Томно прикрывая глаза, он умолял:
— Какая ты у меня милая… Еще немножко побрызгай. Побрызгай, моя небесная красота. О Гулюнжан, моя дорогая звездочка… Где твой платочек? Помаши-ка мне в лицо. Ну и блаженство!..
Гульбюбю помахивала невесомым шелковым платочком над лицом мужа. А он, затаив дыхание, стонал от блаженства:
— Какой восхитительный дух исходит от моего птенчика. Моя нежная, милая. Ласковая. Ага-ага, вот так маши. Помягче. О, ласковый шелк волос у моей Гулью… Да, я первый заметил всю твою прелесть. Ты и солнце, ты и цветок мой… Да, перед тем, как выехать в дорогу с пятьюстами баранами, я видел сон: мне на руку села невиданной красоты птица. На пышные ее перья больно смотреть, от ее пения разливается услада в душе. А за мной народу — тьма-тьмущая… Проснулся, когда солнце поднялось уже к обеду. В теле свежая бодрость, будто я искупался в озере Сон-Куль… Я позвал аксакалов, просил их дать благословение за упокой черного ягненка с белой отметиной на лбу. Но о виденном сне никому ничего не сказал, сам стал его разгадывать… О, какие у тебя ручки, Гулюнжан! Моя ты радость, мое блаженство. Ты возвратила мне тридцать лет жизни… О, положи свою нежную ручку мне на сердце. Я раб этой ручки, маленькой и сладкой, как детская ладошка…
Молодой женой Серкебая не восхищались разве лишь дряхлые старцы да малые дети. Остальные мужчины, от горделивых байских сынков и вплоть до табунщиков, искали встречи, слагали о ней песни и целые легенды.
— Да на нее больно смотреть, как на слепительное солнце. Какое совершенство!
— Не говори.

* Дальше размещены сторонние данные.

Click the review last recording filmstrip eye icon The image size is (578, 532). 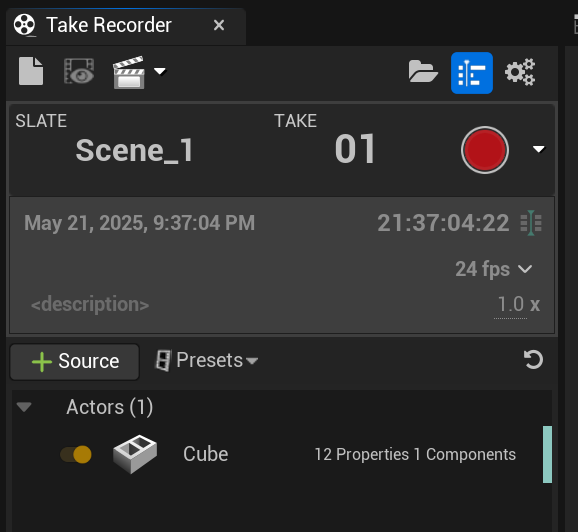pyautogui.click(x=79, y=71)
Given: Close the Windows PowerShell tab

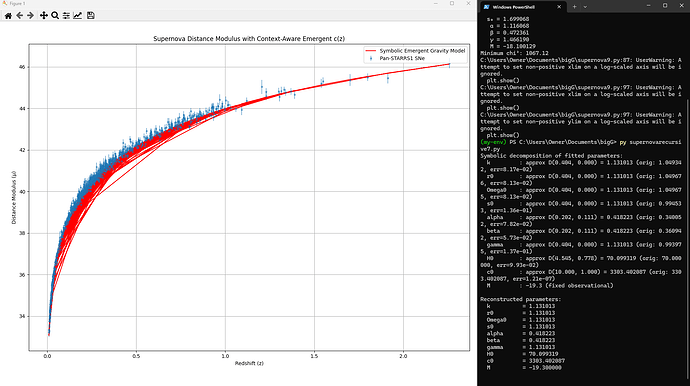Looking at the screenshot, I should click(559, 7).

Слиток золота, не девушка.
Проезжая мимо юрты Гульбюбю, мужчины то и дело оглядывались, словно забыли там что дорогое, радовались любому поводу, чтобы подольше задержаться в аиле. «Хоть бы разок увидеть эту лучезарную, солнцеликую красавицу», — вздыхали отчаянные юные головы, и кое-кто даже осмеливался переступить порог белой юрты Серкебая.
А Серкебай все блаженствовал на шелковых одеялах, голова его покоилась на коленях возлюбленной, он сладко кряхтел, потягиваясь, полусонно спрашивал:
— И-ии-ээ… Гулюнжан, кажется, кто-то заходил в юрту, мой свет?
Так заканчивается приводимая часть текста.